**What you are asked to do**
Scan the records for the string "field", then copy each line that has it.

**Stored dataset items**
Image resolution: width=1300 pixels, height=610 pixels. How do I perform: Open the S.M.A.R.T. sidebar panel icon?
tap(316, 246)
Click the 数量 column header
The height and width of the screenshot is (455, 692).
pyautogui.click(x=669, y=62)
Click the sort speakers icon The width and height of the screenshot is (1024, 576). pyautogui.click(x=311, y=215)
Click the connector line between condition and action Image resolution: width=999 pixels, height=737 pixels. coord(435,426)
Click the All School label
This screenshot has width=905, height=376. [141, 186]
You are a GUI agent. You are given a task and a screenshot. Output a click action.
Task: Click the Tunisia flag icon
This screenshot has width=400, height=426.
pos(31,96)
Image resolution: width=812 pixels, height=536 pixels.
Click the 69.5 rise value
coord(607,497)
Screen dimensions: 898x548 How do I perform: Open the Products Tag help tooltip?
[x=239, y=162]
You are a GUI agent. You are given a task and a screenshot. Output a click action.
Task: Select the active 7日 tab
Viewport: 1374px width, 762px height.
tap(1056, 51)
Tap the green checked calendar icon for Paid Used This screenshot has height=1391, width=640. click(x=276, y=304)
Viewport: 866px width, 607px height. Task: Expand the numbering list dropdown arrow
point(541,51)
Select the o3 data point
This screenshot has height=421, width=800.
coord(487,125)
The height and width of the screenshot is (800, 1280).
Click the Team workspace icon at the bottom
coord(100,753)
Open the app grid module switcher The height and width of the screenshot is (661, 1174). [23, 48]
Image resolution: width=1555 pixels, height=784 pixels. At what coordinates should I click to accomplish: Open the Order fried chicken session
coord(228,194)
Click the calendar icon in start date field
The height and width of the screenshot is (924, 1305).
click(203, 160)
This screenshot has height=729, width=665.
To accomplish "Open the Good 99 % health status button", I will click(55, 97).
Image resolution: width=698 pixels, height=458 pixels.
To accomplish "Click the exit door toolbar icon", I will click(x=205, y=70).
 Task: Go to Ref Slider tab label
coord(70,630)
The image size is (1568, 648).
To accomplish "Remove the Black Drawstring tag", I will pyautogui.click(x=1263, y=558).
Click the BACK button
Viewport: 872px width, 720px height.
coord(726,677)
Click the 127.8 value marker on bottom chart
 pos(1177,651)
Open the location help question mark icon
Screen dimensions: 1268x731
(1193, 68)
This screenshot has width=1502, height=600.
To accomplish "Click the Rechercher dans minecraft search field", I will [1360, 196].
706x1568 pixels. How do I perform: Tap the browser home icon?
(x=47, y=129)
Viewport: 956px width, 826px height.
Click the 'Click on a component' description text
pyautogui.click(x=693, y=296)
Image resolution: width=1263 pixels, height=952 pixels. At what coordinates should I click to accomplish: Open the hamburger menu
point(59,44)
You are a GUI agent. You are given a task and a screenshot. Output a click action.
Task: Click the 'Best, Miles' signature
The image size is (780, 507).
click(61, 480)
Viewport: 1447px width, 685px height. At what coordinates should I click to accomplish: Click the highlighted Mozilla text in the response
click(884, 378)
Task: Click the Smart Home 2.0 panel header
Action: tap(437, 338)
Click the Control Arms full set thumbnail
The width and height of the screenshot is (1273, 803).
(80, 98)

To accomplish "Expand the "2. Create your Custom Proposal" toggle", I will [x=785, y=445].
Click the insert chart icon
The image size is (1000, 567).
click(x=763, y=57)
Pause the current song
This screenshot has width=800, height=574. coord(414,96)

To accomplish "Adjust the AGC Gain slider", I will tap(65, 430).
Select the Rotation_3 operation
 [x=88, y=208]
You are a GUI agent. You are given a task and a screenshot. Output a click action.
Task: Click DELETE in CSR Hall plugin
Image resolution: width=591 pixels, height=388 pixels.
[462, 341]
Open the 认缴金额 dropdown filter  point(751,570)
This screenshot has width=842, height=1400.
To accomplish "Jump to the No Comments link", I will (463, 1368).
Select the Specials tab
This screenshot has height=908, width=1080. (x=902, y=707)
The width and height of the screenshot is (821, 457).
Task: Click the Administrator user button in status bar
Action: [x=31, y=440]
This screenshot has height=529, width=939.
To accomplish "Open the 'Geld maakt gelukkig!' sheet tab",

**Answer to the problem**
Click the calendar icon in start date field
To accomplish "Click the Rechercher dans minecraft search field", I will [1360, 196].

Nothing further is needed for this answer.